* [RECORDS FOR PROCESSING]

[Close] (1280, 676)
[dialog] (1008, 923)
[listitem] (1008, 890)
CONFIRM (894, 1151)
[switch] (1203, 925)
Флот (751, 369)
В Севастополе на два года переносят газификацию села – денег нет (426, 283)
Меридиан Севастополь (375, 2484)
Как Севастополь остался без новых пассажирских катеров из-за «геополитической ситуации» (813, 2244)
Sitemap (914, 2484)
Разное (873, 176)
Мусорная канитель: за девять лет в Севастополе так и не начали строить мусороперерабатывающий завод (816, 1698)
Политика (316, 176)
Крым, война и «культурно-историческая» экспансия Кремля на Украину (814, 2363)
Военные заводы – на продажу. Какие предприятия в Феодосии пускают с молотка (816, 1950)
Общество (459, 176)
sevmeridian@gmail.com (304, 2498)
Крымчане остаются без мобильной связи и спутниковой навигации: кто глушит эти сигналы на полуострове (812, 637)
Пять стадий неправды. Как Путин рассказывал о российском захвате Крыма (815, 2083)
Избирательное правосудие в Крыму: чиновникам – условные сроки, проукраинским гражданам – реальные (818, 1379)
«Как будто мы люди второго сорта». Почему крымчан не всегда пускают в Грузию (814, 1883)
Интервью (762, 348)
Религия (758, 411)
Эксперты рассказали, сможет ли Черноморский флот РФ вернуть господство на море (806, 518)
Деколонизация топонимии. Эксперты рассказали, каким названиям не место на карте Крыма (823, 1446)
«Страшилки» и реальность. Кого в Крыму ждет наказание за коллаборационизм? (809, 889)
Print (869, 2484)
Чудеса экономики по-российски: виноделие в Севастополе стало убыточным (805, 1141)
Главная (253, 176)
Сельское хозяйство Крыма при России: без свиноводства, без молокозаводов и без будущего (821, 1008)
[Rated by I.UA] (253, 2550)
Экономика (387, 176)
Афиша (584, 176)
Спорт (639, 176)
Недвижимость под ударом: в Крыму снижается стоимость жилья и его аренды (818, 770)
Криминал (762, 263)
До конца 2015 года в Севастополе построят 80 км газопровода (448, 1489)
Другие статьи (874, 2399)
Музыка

* [TASK TO COMPLETE] Set down exactly the lines of the listing above, from the line holding "Недвижимость под ударом: в" through its last line, with nothing added.

* [RESPONSE BOX]
Недвижимость под ударом: в Крыму снижается стоимость жилья и его аренды (818, 770)
Криминал (762, 263)
До конца 2015 года в Севастополе построят 80 км газопровода (448, 1489)
Другие статьи (874, 2399)
Музыка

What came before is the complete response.